Representing the “post-drama theater” movement and scheduled as the opening performance of the festival is the work Here’s Looking at You, Social Context of Delusion! by the nonconformist German theater figure René Pollesch. Other works include She She Pop’s Testament, in which the actresses’ actual fathers appear on stage for a dialogue of the generations based on King Lear, and Life and Times: Episode 1 by one of America’s most talked about theater companies, Nature Theater of Oklahoma.
One of the themes of this year’s festival is “Asian Contemporary” by Korean artists. The aim is to provoke thought about Asian contemporary-ness that breaks out of the conventions of the Western-based theories and science that have dominated the modern world. Works based on this theme span numerous genres and range from the documentary and lecture Crossroads+Asian Gothic by Park Chan-kyong, who asserts an interesting concept of Asian Gothic and explores this theme with a focus on a “national shaman,” a living cultural asset; and the work Through the Copper Looking Glass, Darkly by Tink Tank, which uses the historically prominent copper mirror of Central Asia as a medium for an anthropologically oriented exploration of differences between the West and Asia; to the work Ramen Ensemble, a work in which a mechanism critic and artists form an ‘ensemble’ with scientists to create a science performance.

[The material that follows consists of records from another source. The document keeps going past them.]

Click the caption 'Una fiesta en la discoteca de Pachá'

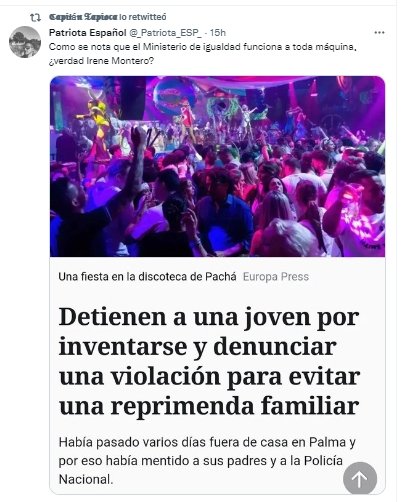point(147,277)
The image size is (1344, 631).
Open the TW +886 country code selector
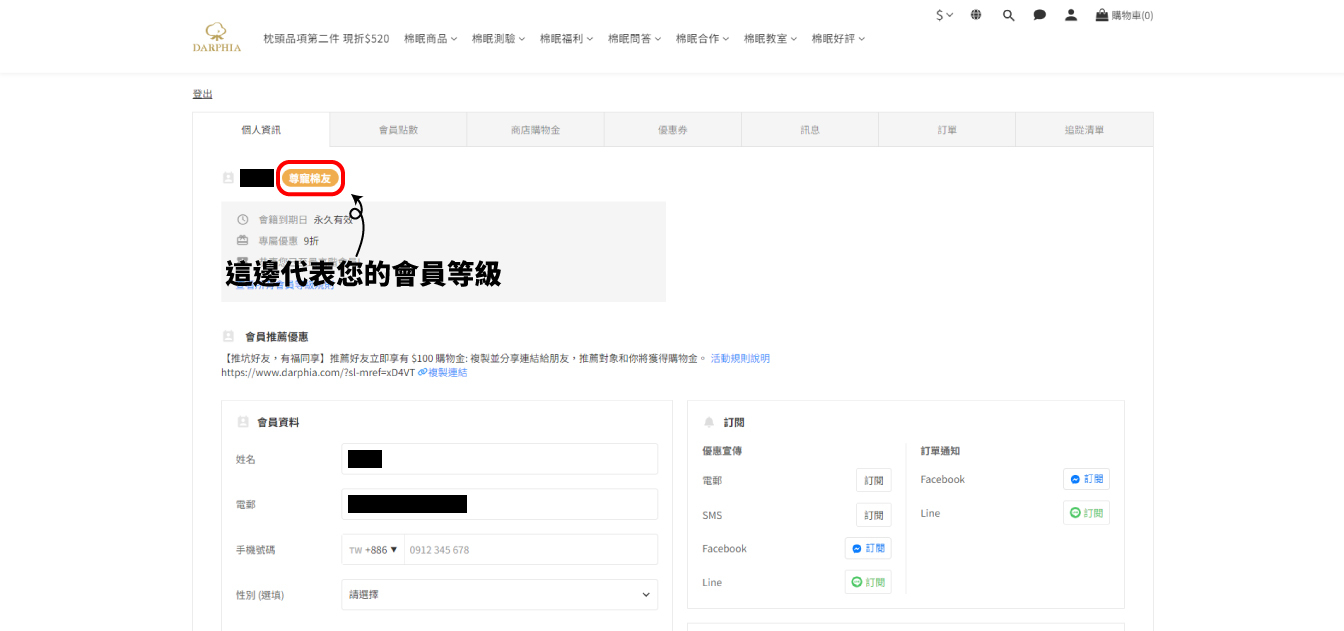click(x=373, y=550)
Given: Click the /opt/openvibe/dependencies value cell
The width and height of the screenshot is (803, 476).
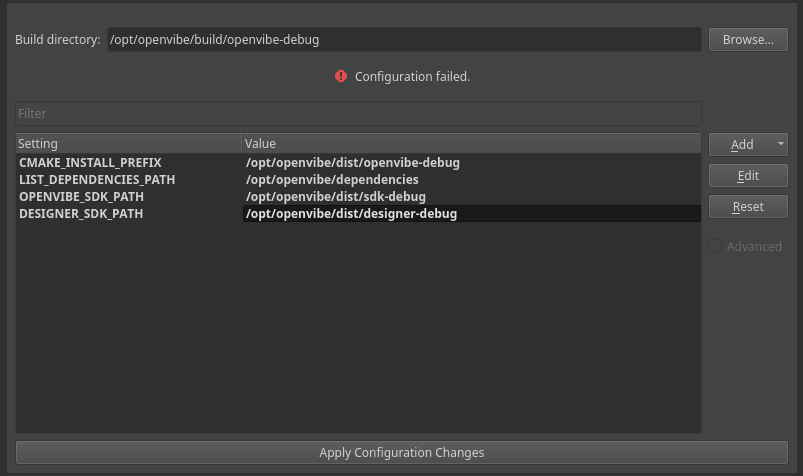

Participating from Japan are Pijin Neji with the 2011 Festival/Tokyo award-winning work the acting motivation, Tetsuya Umeda’s waiting room, a work in which Umeda uses waste articles and daily commodities to create light, sound and movement in one-time performances, and a showing of Chim↑Pom’s From Super Rat to Real Times, a film that deals straight on with last year’s nuclear power plant accident in Fukushima, Japan.
Also on the program are numerous new works by young Korean artists including Ji-Sun Kim, creator of performative works and the next-generation choreographer Hyun-Joon Chang.
Post-performance talks and symposiums will focus on the five subjects of “Asian Contemporary,” “Post-drama Theater,” Japan’s Ten(10)nen Generation,” “Korea’s New Wave” and “The Shift in Center from Western to Non-Western.”

Festival Outline
Today’s Festival Bo:m was launched in 2007 as the “Spring Wave” with the aim of becoming a dynamic contemporary arts festival that values the spirit of experimentation and challenge and places the focus on discovering new artists in order to present. In 2008, the name was changed to Bom, which means both spring and seeing in Korean, and it has been organized since on an annual three-week schedule from March into April utilizing a variety of venues around Seoul. Amid today’s trend of contemporary arts to cross over the boundaries of the existing genres of dance, theater, art, music, film and performance, Festival Bo:m continues to explore and question the new trends of interdisciplinary arts. The festival’s director is Seong Hee Kim, who served as director of Modafe (International Modern Dance Festival).